Do Outer Giants Inflate Neptune-sized Planets? An Architecture-Dependent Mass-Radius Relation

TL;DR

Do outer giants inflate Neptune-sized planets? An Architecture-Dependent Mass-Radius Relation analyzes whether outer giant companions induce a measurable shift in the M–R relation for inner Neptune-sized planets. Using a uniform sample of close-in Neptune-sized planets with precise masses and radii, the authors compare systems with and without a confirmed outer giant. A total-least-squares MCMC fit to the M–R relation yields an architecture offset $\delta \approx 0.068$ and a mean radius increase of about $16.9\%$ at fixed mass for inner planets in OG systems; metallicity cannot explain the offset, and the signal persists under homogeneous parameterization though it remains limited by small-number statistics. If confirmed, this architecture-dependent M–R relation provides a new constraint on planet formation and evolution, linking outer giants to enhanced inner-envelope radii.

Abstract

Exoplanet demographics increasingly reveal that planetary properties depend not only on local irradiation and composition but also on the wider system architecture.
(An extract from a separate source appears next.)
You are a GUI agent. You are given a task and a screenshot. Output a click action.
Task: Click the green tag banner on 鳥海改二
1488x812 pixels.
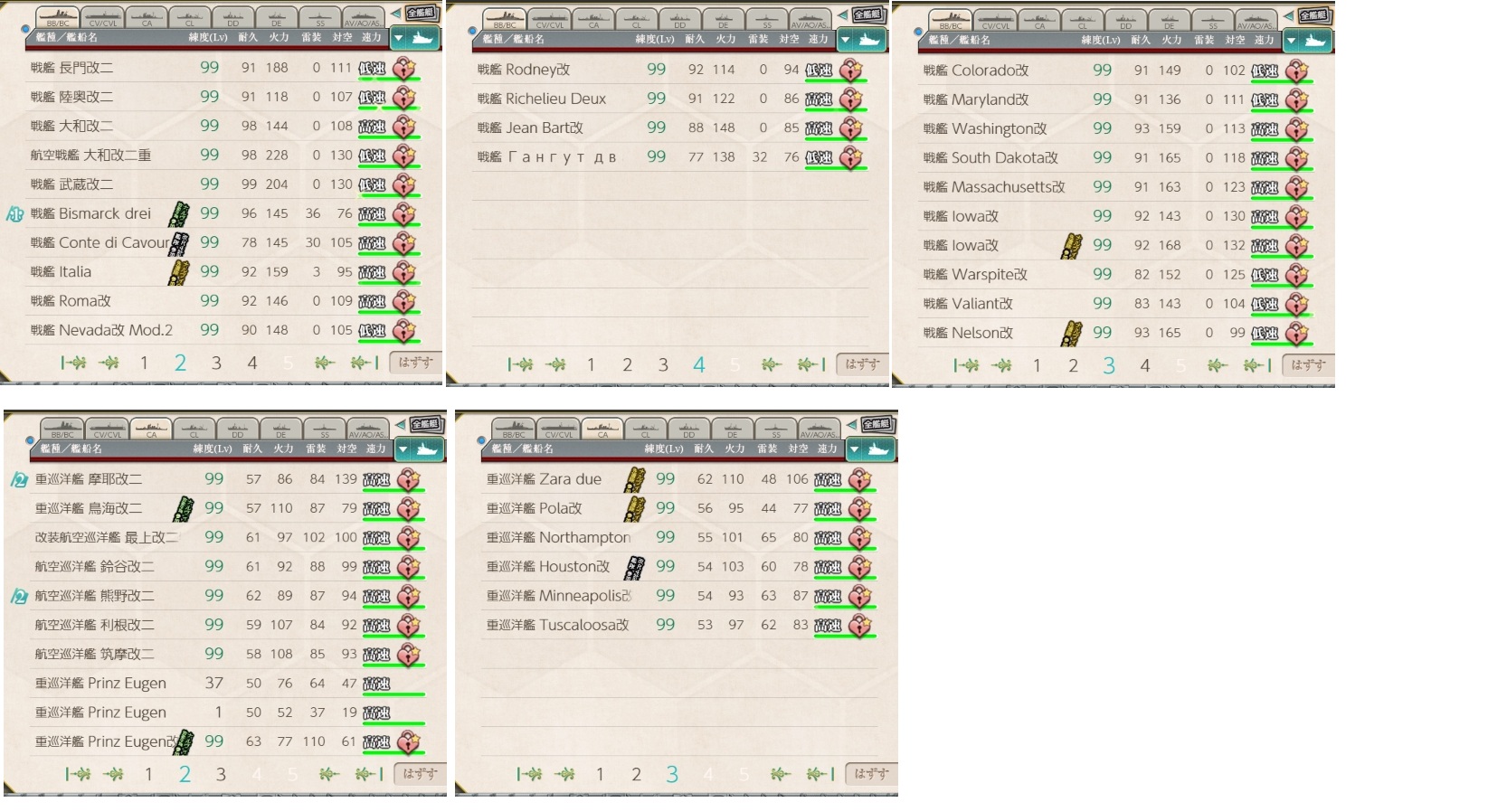[184, 508]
We analyse a sample of Neptune-sized short-period planets with well-measured masses and radii, identifying those whose host stars harbour at least one confirmed outer-giant (OG) companion. On the mass-radius (M-R) plane, the two populations diverge modestly: inner planets in OG systems cluster at systematically larger radii than their counterparts in no-giant (NG) systems, a result that remains suggestive after controlling for planet and stellar properties. Bayesian modelling quantifies the offset, revealing an average radius enhancement of $17 \pm 4 \%$ for inner planets in OG systems relative to NG systems at fixed mass. Alternative cuts, including the use of a homogeneous set of parameters, confirm the robustness of the signal, though the result still relies on small-number statistics. Possible mechanisms for the observed inflation include prolonged inner-disc gas supply that boosted envelope accretion, and volatile enrichment by the outer giant. If upheld, this empirical link between outer giants and inflated inner-planet radii offers a new constraint on coupled formation and evolution in planetary systems.

Figures (4)

• Figure 1: Gaia CMD for the 4,374 confirmed planet hosts used to define the stellar sample. The red dashed polygon encloses the unevolved FGK main-sequence locus, removing evolved or late-type stars. The 3,952 planets (2,838 hosts) that survive this cut form the parent population for all subsequent analysis.
• Figure 2: M--R diagram for inner ($P< 50$ days) Neptune-sized planets. Red circles represent inner planets in systems with no detected giant (NG), and blue squares are inner planets in systems with at least one outer ($P=300-10,000$ days) giant ($M > 80 M_{\oplus}$; OG). Blue and red bands indicate the median radii in mass bins for each subsample. The black dashed line shows the best-fit (posterior) linear trend $\alpha + \beta \mathcal{M}_i$, with the shaded purple region marking the offset $\delta$ associated with OG systems. Shaded grey bands illustrate the typical uncertainties of the fit. For reference, the faint grey lines indicate theoretical composition models of pure H$_{\mathrm{2}}$O ice and pure MgSiO$_{\mathrm{3}}$ rock.
• Figure 3: Empirical cumulative-distribution functions (CDFs) for planetary properties of inner (P < 50 d) Neptune-sized planets in systems with and without confirmed outer giants. Left-to-right panels show orbital period, planet mass, planet radius (upper panel), planet density, equilibrium temperature and incident flux (bottom panel). Red curves correspond to NG systems, blue curves to OG systems. The inset labels give the two-sample KS and AD p-values for each parameter.
• Figure 4: CDFs for host-star properties of the same planet sample as Fig \ref{['fig:CDF_planets']}. Panels show effective temperature ($T_{\rm eff}$), surface gravity ($\log g$); metallicity [Fe/H].